We don’t have a team of people who are making up names. What I love about the discipline of the Brandless brand and the rigor around it is that things are what they are. Lentil soup is lentil soup. Almond butter is almond butter. We’ve turned Brandless into an attribute, because it stands for something.
For example, we sell a hand cream that’s gluten free. Now, why do we say that? People aren’t eating our hand cream! However, this is a very important insight. When we first got questions about whether or not some of our non-food products were gluten-free, I said, “Good Lord, I hope they’re not eating this stuff!” But it turned out that these people had celiac disease. For them, just touching things that have wheat in them can trigger a reaction. It’s very hard to find out if non-food products are gluten-free, so we said, “We need to tell people — on the website, in our search results, on the product.” Not only does the community ask us for the products they want, they give us the insights around a lifestyle choice or the way in which they’re navigating the world. It’s direct to consumer, which means a relationship. We’re redefining what it means to be a brand — one that is in partnership with the community it serves.
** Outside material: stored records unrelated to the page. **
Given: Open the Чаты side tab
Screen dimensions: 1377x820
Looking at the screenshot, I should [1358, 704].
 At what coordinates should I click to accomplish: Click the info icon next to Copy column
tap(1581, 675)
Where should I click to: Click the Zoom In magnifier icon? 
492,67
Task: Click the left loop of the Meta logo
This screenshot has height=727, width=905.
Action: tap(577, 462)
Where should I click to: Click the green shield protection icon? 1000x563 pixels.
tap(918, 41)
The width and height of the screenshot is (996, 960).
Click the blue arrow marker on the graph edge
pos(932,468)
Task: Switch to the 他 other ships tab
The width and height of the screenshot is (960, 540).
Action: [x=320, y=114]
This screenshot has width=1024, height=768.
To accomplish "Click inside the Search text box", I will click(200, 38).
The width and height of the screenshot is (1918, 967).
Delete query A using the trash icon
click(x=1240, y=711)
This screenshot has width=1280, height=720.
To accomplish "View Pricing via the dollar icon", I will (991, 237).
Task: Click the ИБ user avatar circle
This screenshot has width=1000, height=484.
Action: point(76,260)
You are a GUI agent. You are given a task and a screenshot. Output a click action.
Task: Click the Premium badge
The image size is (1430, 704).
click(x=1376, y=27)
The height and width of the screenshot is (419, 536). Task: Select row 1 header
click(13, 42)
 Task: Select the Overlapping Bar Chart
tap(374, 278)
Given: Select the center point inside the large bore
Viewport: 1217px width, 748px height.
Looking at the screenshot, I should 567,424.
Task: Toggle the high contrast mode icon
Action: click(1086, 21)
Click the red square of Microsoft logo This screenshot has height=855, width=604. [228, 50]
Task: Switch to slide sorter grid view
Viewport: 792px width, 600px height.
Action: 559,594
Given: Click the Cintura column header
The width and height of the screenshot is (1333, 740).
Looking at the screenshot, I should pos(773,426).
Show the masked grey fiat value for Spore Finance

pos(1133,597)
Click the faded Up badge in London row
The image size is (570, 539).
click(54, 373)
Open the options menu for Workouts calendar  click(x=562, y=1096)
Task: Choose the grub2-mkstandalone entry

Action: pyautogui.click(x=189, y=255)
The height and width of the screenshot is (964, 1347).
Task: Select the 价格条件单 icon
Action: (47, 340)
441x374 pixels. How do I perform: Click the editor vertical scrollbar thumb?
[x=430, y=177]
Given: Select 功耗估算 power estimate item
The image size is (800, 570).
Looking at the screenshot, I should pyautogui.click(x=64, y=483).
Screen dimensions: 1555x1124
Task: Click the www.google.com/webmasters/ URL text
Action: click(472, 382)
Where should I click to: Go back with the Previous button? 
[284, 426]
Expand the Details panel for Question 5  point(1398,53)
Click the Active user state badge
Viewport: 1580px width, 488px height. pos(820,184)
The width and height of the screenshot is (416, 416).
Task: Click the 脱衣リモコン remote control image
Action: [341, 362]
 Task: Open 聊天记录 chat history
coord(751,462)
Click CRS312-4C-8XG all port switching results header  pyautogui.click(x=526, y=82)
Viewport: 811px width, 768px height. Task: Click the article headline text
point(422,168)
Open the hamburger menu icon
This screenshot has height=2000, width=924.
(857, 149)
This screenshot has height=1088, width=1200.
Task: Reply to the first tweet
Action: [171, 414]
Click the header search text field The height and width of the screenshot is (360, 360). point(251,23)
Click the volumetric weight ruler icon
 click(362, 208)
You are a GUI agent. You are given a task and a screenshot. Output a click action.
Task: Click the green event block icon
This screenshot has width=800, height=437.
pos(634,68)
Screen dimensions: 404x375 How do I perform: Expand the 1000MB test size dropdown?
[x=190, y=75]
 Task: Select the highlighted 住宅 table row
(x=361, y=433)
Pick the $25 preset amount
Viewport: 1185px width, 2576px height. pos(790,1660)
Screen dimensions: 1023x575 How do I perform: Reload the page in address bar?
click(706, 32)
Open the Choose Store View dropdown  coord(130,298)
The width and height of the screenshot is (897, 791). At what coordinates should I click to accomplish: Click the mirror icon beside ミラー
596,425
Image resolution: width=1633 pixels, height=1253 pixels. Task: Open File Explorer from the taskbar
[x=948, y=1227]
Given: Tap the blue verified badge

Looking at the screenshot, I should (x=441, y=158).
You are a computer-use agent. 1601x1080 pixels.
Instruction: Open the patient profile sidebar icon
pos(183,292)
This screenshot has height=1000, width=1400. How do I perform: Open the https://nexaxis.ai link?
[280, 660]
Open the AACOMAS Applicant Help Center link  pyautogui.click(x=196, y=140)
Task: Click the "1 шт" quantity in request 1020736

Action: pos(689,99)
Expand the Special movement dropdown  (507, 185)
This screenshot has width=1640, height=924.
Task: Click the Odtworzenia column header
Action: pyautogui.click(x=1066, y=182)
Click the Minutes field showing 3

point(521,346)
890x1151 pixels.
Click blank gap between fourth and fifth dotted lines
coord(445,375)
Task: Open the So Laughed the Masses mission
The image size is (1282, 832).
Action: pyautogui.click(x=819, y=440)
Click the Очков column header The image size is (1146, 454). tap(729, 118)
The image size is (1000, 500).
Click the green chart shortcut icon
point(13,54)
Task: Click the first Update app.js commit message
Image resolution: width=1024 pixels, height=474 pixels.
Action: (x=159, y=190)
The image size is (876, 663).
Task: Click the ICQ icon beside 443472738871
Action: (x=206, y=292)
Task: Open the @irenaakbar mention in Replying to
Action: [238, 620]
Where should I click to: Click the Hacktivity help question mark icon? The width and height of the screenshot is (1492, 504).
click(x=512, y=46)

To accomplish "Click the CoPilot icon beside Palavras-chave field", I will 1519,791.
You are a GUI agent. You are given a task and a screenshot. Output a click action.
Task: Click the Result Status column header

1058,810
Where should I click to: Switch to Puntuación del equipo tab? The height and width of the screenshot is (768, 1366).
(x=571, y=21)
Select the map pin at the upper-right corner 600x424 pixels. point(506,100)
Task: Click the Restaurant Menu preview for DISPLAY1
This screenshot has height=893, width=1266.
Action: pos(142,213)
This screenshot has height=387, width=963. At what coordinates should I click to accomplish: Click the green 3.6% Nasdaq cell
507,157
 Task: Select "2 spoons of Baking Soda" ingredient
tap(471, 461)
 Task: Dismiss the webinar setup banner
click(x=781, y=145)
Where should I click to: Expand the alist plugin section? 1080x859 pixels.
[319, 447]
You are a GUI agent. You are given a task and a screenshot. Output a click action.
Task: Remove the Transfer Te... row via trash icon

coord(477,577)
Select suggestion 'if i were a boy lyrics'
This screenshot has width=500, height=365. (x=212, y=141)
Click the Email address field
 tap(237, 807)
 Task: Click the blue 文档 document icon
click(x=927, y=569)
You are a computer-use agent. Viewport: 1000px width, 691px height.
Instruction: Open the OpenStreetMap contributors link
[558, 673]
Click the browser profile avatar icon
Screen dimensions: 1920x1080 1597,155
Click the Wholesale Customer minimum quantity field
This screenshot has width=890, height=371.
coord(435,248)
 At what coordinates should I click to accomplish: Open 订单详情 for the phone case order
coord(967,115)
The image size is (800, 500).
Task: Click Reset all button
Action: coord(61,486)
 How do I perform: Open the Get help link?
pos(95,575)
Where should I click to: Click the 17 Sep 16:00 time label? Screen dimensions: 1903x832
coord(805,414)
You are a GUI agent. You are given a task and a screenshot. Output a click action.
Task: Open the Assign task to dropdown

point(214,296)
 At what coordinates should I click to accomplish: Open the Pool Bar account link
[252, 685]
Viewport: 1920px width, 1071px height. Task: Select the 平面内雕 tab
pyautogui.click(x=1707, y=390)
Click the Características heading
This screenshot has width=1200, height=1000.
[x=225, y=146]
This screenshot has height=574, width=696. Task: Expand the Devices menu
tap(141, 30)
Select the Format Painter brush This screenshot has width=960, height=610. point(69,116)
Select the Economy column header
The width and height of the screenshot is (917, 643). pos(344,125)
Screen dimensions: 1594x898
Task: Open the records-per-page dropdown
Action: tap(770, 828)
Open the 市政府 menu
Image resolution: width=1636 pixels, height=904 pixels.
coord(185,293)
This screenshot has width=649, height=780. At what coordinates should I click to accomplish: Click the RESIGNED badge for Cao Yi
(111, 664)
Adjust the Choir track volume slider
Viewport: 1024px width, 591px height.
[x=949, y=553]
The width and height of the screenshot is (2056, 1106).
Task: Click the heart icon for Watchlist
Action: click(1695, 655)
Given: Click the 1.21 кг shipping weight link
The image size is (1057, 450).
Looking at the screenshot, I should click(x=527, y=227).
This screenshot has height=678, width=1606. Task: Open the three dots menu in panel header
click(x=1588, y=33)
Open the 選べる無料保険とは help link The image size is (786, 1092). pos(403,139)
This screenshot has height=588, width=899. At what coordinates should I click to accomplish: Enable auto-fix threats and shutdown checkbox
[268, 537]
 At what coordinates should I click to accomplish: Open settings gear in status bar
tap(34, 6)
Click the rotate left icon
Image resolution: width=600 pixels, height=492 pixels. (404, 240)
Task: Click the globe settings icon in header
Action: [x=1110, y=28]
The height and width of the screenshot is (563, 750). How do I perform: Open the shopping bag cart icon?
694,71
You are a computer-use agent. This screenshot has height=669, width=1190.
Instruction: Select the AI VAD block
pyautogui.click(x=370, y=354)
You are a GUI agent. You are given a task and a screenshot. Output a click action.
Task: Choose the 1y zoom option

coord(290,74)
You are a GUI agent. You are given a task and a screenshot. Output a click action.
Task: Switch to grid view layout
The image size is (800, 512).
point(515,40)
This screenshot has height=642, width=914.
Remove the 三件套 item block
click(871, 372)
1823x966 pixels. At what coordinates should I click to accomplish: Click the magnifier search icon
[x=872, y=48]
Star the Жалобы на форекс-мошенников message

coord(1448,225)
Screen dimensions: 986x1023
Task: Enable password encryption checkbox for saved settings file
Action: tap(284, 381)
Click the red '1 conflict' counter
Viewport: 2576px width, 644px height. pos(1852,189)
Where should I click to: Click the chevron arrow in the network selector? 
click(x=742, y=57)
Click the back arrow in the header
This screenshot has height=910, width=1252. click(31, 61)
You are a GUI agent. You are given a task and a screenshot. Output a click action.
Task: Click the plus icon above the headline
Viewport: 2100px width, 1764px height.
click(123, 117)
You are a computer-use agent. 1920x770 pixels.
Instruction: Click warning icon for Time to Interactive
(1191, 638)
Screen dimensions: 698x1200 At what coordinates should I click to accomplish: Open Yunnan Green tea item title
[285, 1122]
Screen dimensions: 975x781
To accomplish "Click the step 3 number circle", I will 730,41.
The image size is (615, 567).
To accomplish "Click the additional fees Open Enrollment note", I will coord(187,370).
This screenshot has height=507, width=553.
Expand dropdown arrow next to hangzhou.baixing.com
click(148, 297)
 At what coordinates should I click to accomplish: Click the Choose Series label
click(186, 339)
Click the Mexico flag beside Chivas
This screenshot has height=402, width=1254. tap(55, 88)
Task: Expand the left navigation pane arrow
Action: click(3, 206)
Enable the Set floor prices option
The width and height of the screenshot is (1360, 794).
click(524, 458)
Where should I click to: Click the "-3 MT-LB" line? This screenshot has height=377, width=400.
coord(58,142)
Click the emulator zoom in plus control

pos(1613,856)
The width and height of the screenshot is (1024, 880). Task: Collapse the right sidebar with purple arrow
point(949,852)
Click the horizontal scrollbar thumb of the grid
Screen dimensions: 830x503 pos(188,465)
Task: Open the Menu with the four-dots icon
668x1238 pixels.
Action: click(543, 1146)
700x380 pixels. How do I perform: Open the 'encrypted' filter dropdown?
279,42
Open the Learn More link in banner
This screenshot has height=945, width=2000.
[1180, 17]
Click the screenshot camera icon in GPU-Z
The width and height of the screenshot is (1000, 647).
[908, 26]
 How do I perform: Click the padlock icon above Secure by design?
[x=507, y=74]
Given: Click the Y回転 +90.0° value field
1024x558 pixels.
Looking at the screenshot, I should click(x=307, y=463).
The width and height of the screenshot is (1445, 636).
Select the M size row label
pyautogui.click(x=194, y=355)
How do you ensure sure that that sense of community and purpose is infused into the Brandless brand and culture?
It starts with our team. As a team, we set intentions for our company, to make it better, to be all-in on the values. I write every single employee and I ask them to set an intention, and I tell them what mine is. We ask, “Why did you set the intention?” And, more importantly, “How can we support you in living that intention this year?” Then everyone in the company signs it, and we place it on the wall. We tell our community that we’re setting intentions, and ask if they want to do that with us. I believe you can’t achieve an intention unless you set one. The most important thing is to remember that everyone has community around them, and people ultimately are good. That’s why every time you check out at Brandless, we donate a meal in your honor — because tangible acts of kindness are something everyone wants.
What sets Brandless apart from other retailers who already offer their own-label brands? What’s the need for Brandless?
The better-for-you stores right now are mostly boutiques, but most people from a price point perspective are not invited to that party. We’ve blown the front off of that building, and we’ve made it a festival. I am planning on changing the idea that better has to cost more. Everyone deserves better, and better shouldn’t cost more! Most importantly, everyone deserves to be seen and validated for who they are. This false narrative that you have to be or represent something you’re not — that’s not true. It’s just not fair. I’m so done with that.
You’re a well-known entrepreneur with VC backing who’s building this human movement. But surely people are going to say, “She’ll be in it for five years, then she’ll sell it.” That would break all the trust you’ve built with your community. Should people have this fear?
Whether it is a global public company or a small startup, people are reimagining what it means to be authentically good. And people want to be good. Again, there’s this sense of a loss of trust in institutions. These are the institutions that are rebuilding and re-imagining themselves. The ethos that we’re building at Brandless is not our movement. It’s a movement owned by the people. We just hope to play a small part in it. So, I don’t see that going anywhere. In fact, I think it will scale. We don’t have any intentions to sell, but that fear is one that I appreciate coming from the outside. But if you understood the DNA of this brand, it would be impossible to break that bond, our connection to the people we serve.